Custom packs are your organization’s own DRAFT interpretation — always surfaced as such (source: tenant), never as the counsel-reviewed baseline. Mappings are draft, pending your own counsel’s review; Wardin doesn’t certify them, and nothing here makes you “compliant.” Scope is gateway-routed traffic only.

Framework opt-in

By default every baseline framework shows on your EVIDENCE coverage surfaces. In Console → Organization → Compliance Frameworks, a manager can narrow that to just the frameworks your organization is audited against — a view filter only; the pack mappings themselves stay in-repo. Selecting all frameworks (the default) means a newly-added pack appears automatically.
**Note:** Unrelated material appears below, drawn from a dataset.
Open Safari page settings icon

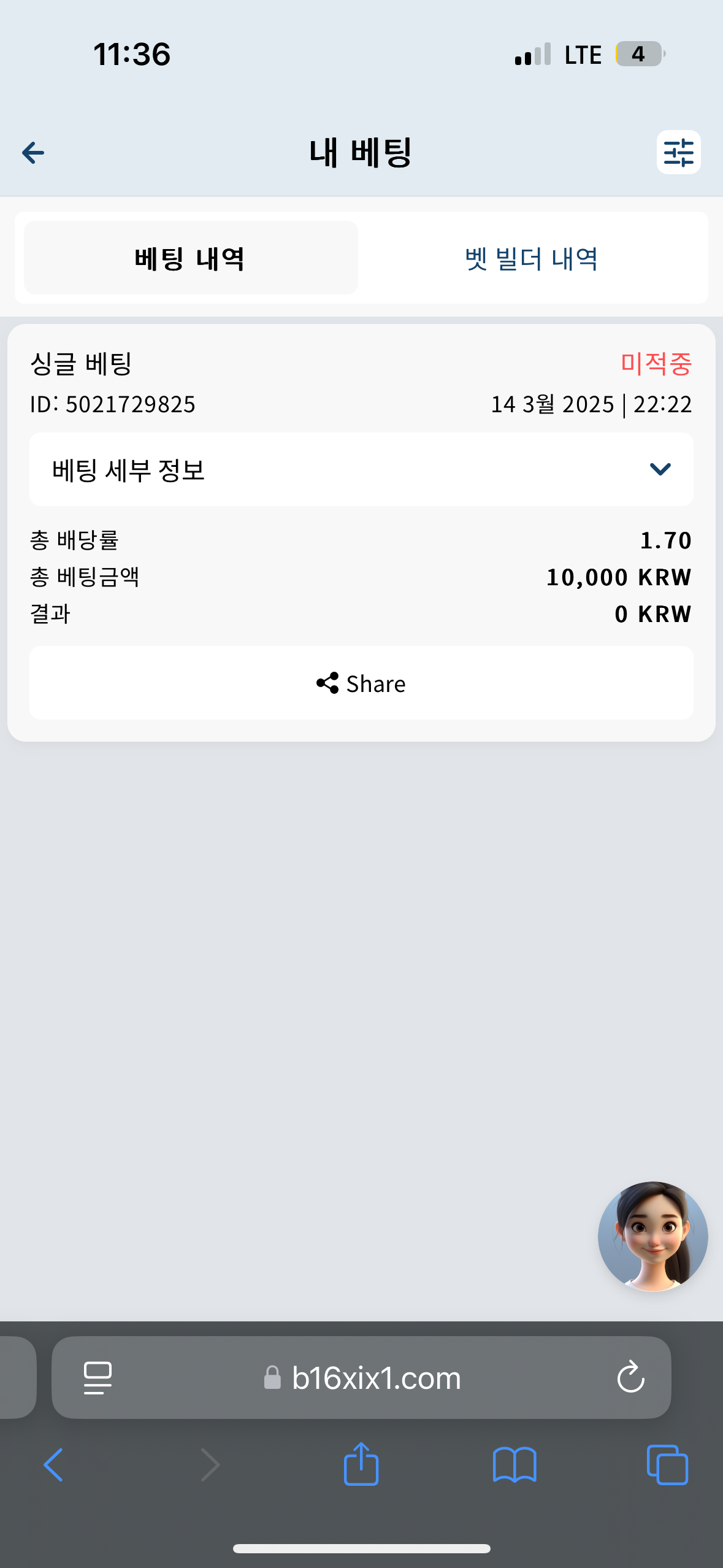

Custom packs (BYO mappings)

When the built-in frameworks don’t cover a framework you need — an internal standard, or a regulation we haven’t shipped a pack for yet — you can author your own in Console → Compliance Packs. A custom pack is a YAML file that maps your controls to the gateway’s in-path checks (BUDGET, ALLOWLIST, GUARDRAIL, UPSTREAM). On save it is validated fail-closed: the same schema + referential-integrity checks the baseline packs pass at boot run on your pack, and a malformed pack is rejected with an error — it never persists, so it can never mis-cite at query time. Once saved, your pack is merged behind the baseline: it overrides a baseline framework at the same effective date, or adds a new framework/version. Everything downstream — the coverage map, per-control receipt queries, the attestation, and the Evidence Bundle — resolves against your merged set, with tenant-authored packs always marked distinctly from the baseline.

How it stays trustworthy

  • Content-hashed. Every pack is sha256-hashed over its exact bytes; that hash is verified each time the pack loads (a silent database edit of a pack is detected and the pack is skipped, never served as the audited one).
  • Reproducible offline. Unlike baseline packs (reproducible from git), a custom pack has no external copy — so its exact bytes are snapshotted into every Evidence Bundle (active and archived), and its packHash travels with any citation. An auditor can reproduce a tenant-authored mapping without trusting us.
  • Audited. Every create / edit / archive / restore is recorded with who, what, and the content hash — visible as change history and carried in the bundle.
  • Archive, don’t delete. Disabling a pack archives it (kept for reproducibility); restoring it re-merges it.
A custom pack is always stored and rendered as DRAFT, regardless of what its YAML declares — a tenant-authored mapping can never present itself with counsel-reviewed authority.